Aurélie Champagne mêle magistralement les péripéties du soulèvement aux remémorations obstinées et poignantes de son héros, à la fièvre qui l’habite et le tire vers son village natal. Les êtres comme le pays plongent dans des événements que personne ne semble maîtriser. Les aspirations à l’émancipation, les règlements de comptes se mêlent aux croyances traditionnelles, notamment aux amulettes qu’Ambila rapporte de Tananarive et qui, transformant « les balles en eau », portent une espérance inouïe : celle que les sagaies et les frondes triomphent des fusils. Pendant le trajet, Ambila se raconte : « converser avec un inconnu – et plus encore avec un inconnu qu’on s’apprêtait à tuer – libérait la parole dans des proportions inédites », et il se souvient. De la Meuse, des Vosges, de la porte derrière laquelle a agonisé sa mère. La mort le hante, l’aspiration à la paix, à « retrouver Josselin » – on laisse le lecteur découvrir de qui il s’agit –, contrebalance la volonté de profiter des combats. Au fond, Ambila aspire à une vie paisible et heureuse dans son village, à la vie d’homme prospère, de héros local, dont il a été privé par la mort de sa mère, puis par son engagement, et enfin par la mort de son père.

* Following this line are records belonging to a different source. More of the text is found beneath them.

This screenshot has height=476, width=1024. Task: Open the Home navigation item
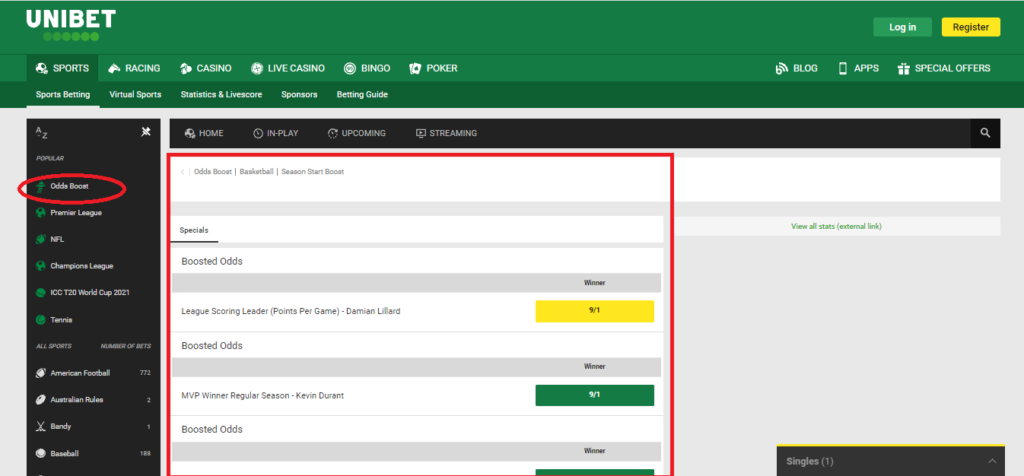pyautogui.click(x=202, y=133)
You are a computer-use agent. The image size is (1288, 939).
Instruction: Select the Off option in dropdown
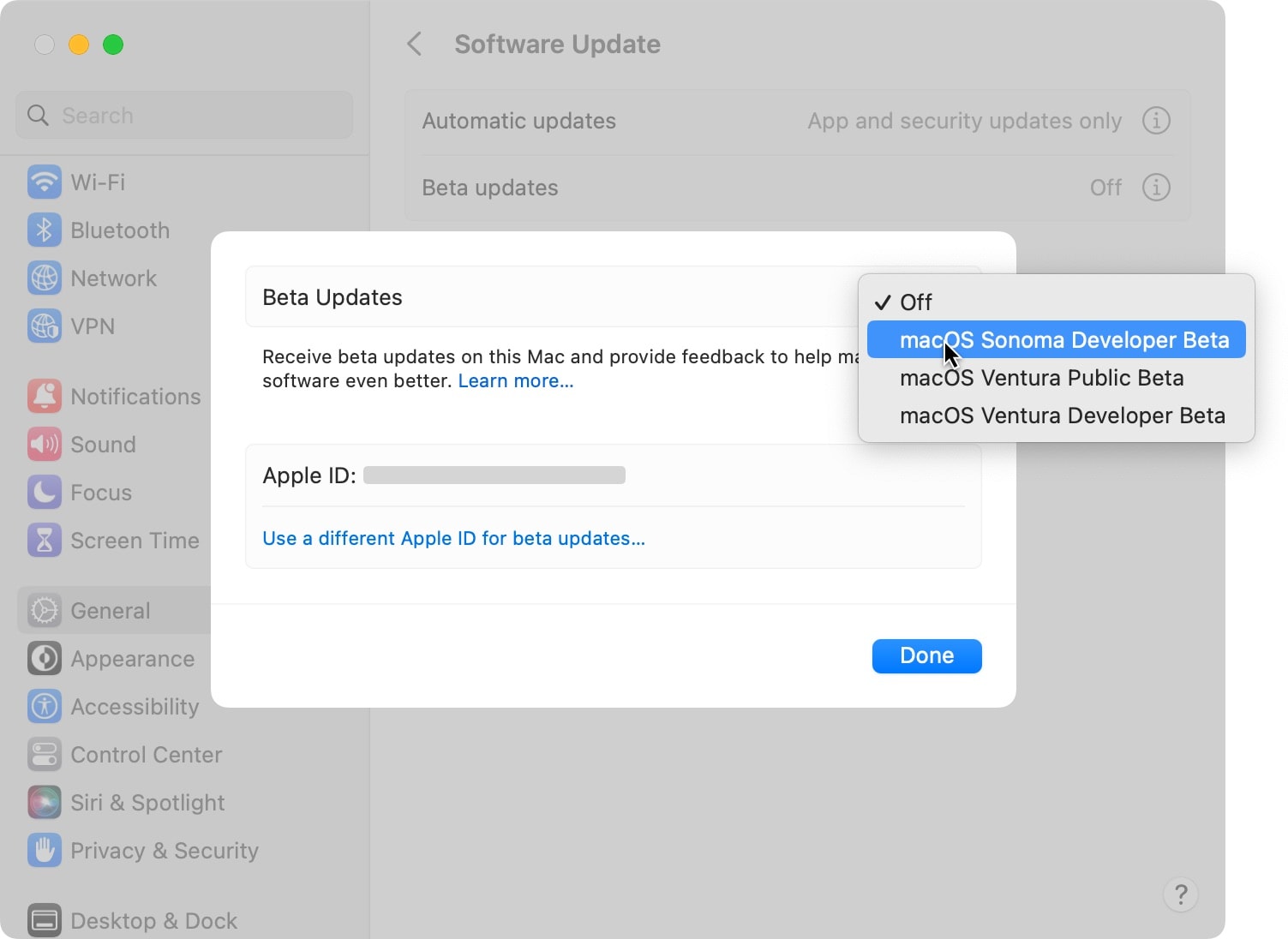[x=915, y=302]
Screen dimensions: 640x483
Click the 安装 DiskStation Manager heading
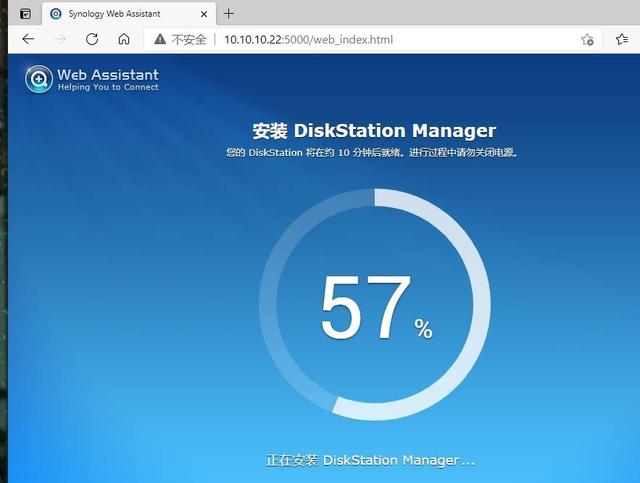374,131
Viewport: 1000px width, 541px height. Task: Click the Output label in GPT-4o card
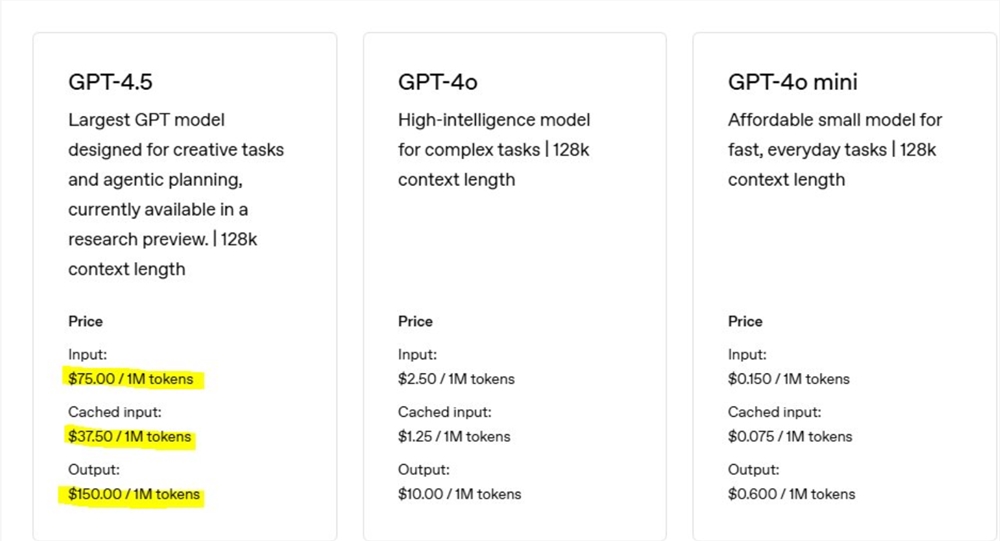tap(423, 470)
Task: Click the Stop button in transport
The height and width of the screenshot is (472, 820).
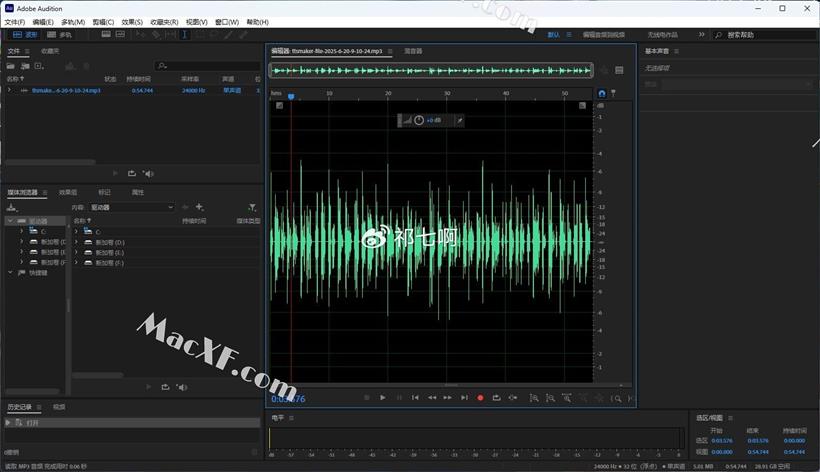Action: (x=366, y=398)
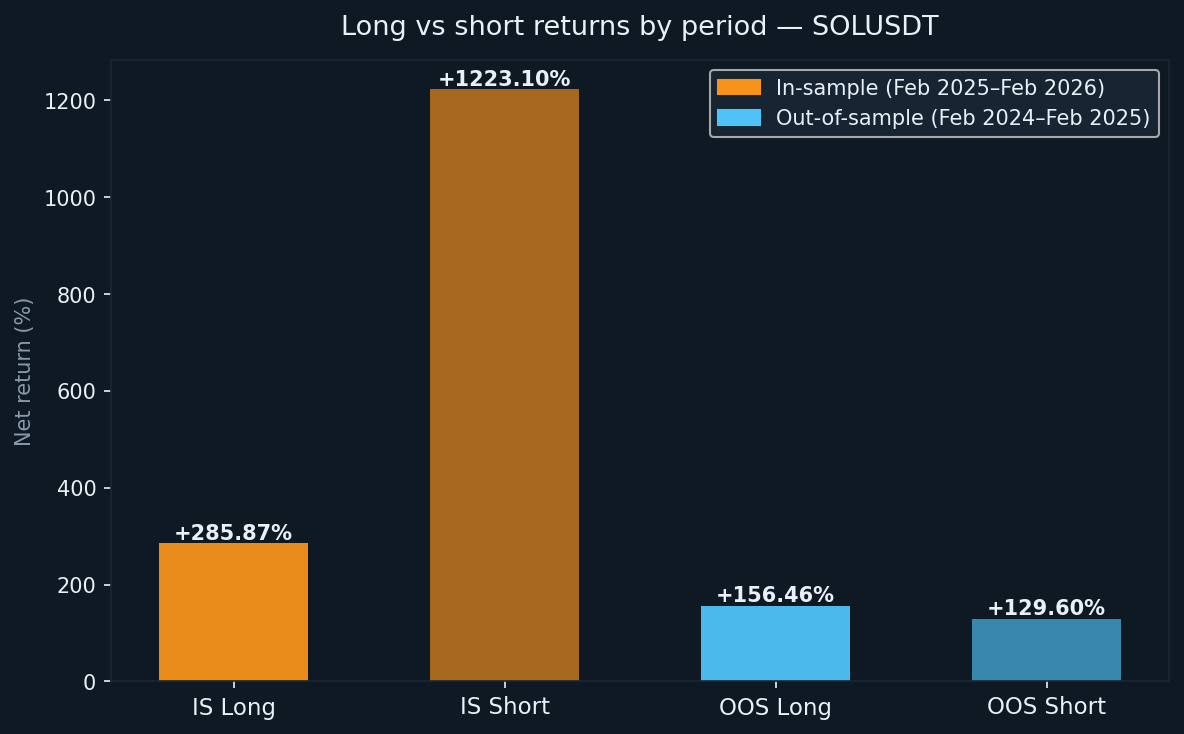Click the OOS Long light-blue bar
1184x734 pixels.
click(x=775, y=643)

Aurélie Champagne, Zébu Boy

Outre son personnage principal et la résurrection par l’écriture d’événements historiques peu mis en avant, l’une des forces de Zébu Boy est de constamment affirmer le pouvoir de la fiction. Loin de ne constituer qu’un élément de contexte, les croyances surnaturelles permettent au héros de supporter un sort contraire, de tenir et de se tenir. D’affirmer la valeur d’une civilisation dénigrée. Comme « le chagrin était toujours à double face. […] à la fois comme un sceau et un magnifique processus de survie », comme un nuage de sauterelles peut devenir une manne, la magie peut se révéler décevante – les balles finissent toujours par toucher –, mais aussi sauver autrement. Confronté à l’absurdité du monde par la mort de sa mère et de sa sœur, Ambila y entrevoit un autre ordre des choses : « sa logique butait sur cet enfant né sans vie, dont la date de naissance, postérieure à sa mort, avait fait germer dans sa tête l’image d’un être remonte-temps, par lequel une brèche s’était peut-être ouverte ».

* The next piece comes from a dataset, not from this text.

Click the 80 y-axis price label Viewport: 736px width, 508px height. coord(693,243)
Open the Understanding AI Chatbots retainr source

Quand la fatalité historique rejoint la fatalité particulière pour atteindre l’insupportable, c’est le monde invisible qui permet à Ambila de prendre « la tangente » et lui offre une fragile échappatoire. Aurélie Champagne a composé le roman d’un orphelin et d’un pays, d’un personnage qui, parce que la colonisation l’infantilise sans cesse, ne peut échapper à ses deuils. L’histoire d’une souffrance individuelle rejoignant une souffrance collective, mais qui les dépasse par le récit qu’on en fait à soi-même ou aux autres, par la poésie des images, par l’aspiration à l’amour : celui des amis, celui de la mère, celui des filles admirant le plus grand des zébu boys ; et celui de Josselin, le disparu.